A preocupação com a redução de turmas também vem sendo discutida em Limeira. Durante reunião recente da Comissão de Educação da Câmara Municipal, o secretário municipal de Educação, Antônio Montesano, informou que a Escola Estadual Lázaro Duarte do Páteo deverá deixar de oferecer o Ensino Fundamental I a partir de 2027. Ele também apontou que a Escola Estadual Dorivaldo Damm, localizada no bairro Pinhal, já teve uma sala fechada, obrigando o município a absorver os estudantes que deixaram de ser atendidos pela rede estadual.

A situação tem mobilizado famílias de alunos. Mães de estudantes chegaram a participar das reuniões da comissão para manifestar preocupação com as mudanças e os impactos sobre a oferta de vagas. A questão do ensino noturno também foi apresentada por representantes do Centro de Aprendizagem Metódica e Prática de Limeira (CAMPL), que relatam dificuldades enfrentadas por jovens que conseguem vagas de estágio ou emprego e dependem da oferta de aulas à noite para continuar estudando.

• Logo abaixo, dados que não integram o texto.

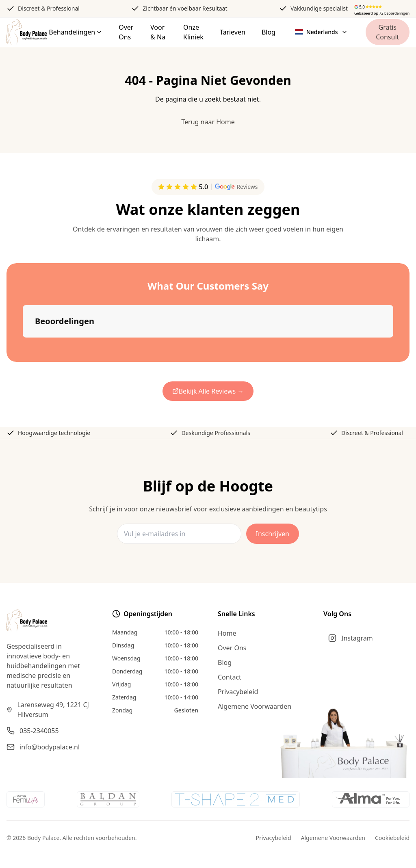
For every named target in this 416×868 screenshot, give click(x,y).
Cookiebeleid (392, 838)
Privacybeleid (238, 692)
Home (227, 633)
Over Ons (232, 648)
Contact (230, 677)
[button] (23, 346)
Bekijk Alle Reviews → (208, 391)
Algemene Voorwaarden (254, 706)
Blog (225, 662)
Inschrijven (273, 534)
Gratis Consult (387, 32)
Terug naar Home (208, 122)
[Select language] (321, 32)
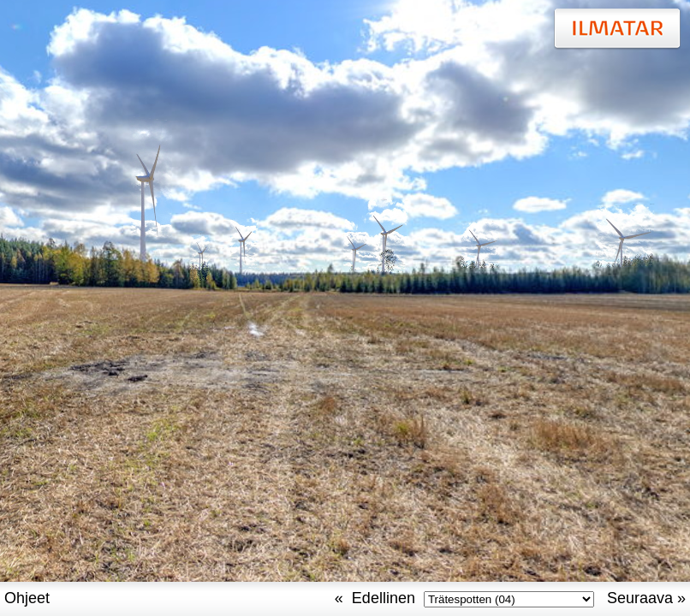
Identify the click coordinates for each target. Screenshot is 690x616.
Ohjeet (27, 598)
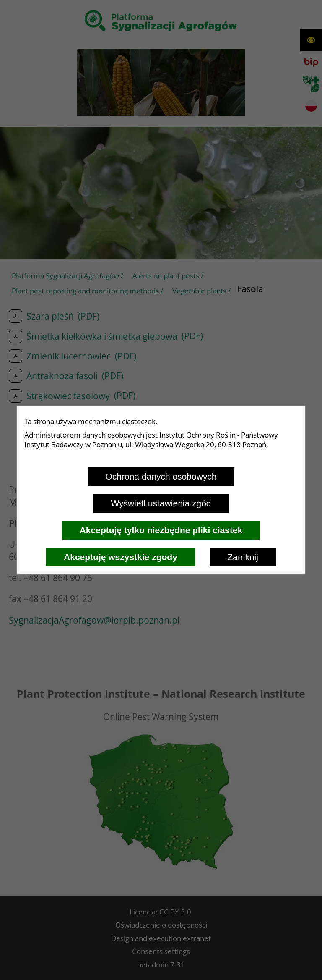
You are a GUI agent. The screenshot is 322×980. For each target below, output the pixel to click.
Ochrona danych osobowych (161, 476)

A Comissão de Educação já havia se mobilizado sobre o tema no final do ano passado. Em dezembro de 2025, foram protocoladas duas moções de apelo direcionadas à Secretaria de Educação do Estado de São Paulo. Os documentos solicitaram a manutenção das turmas de 1º ano da Escola Estadual Dorivaldo Damm e a abertura de salas de aula no período noturno na rede estadual de ensino. Na mesma época, a vereadora Mariana Calsa encaminhou cobranças ao Governo do Estado sobre o fechamento de salas em escolas estaduais de Limeira, tema que também foi levado à Assembleia Legislativa do Estado de São Paulo (Alesp) pela deputada Marina Helou.

Presidente da Comissão de Educação e Ciências da Câmara, a vereadora Mariana Calsa defende que a discussão seja realizada de forma ampla e com participação da comunidade escolar. Em entrevista à Gazeta de Limeira, ela destacou que o fechamento de salas afeta diretamente estudantes, famílias, professores e gestores da educação. “A educação precisa ser tratada com transparência e diálogo. O fechamento de salas de aula impacta diretamente estudantes, famílias, professores e toda a comunidade escolar. Esta audiência pública será uma oportunidade para ouvir os envolvidos, esclarecer informações e construir um debate responsável sobre os efeitos dessa medida para Limeira e para a rede estadual de ensino”, afirmou.

A expectativa é que a audiência pública reúna representantes do Governo do Estado, profissionais da educação, estudantes, pais e entidades ligadas ao setor para discutir os impactos da redução de turmas e buscar alternativas que garantam o acesso e a permanência dos alunos nas escolas estaduais do município.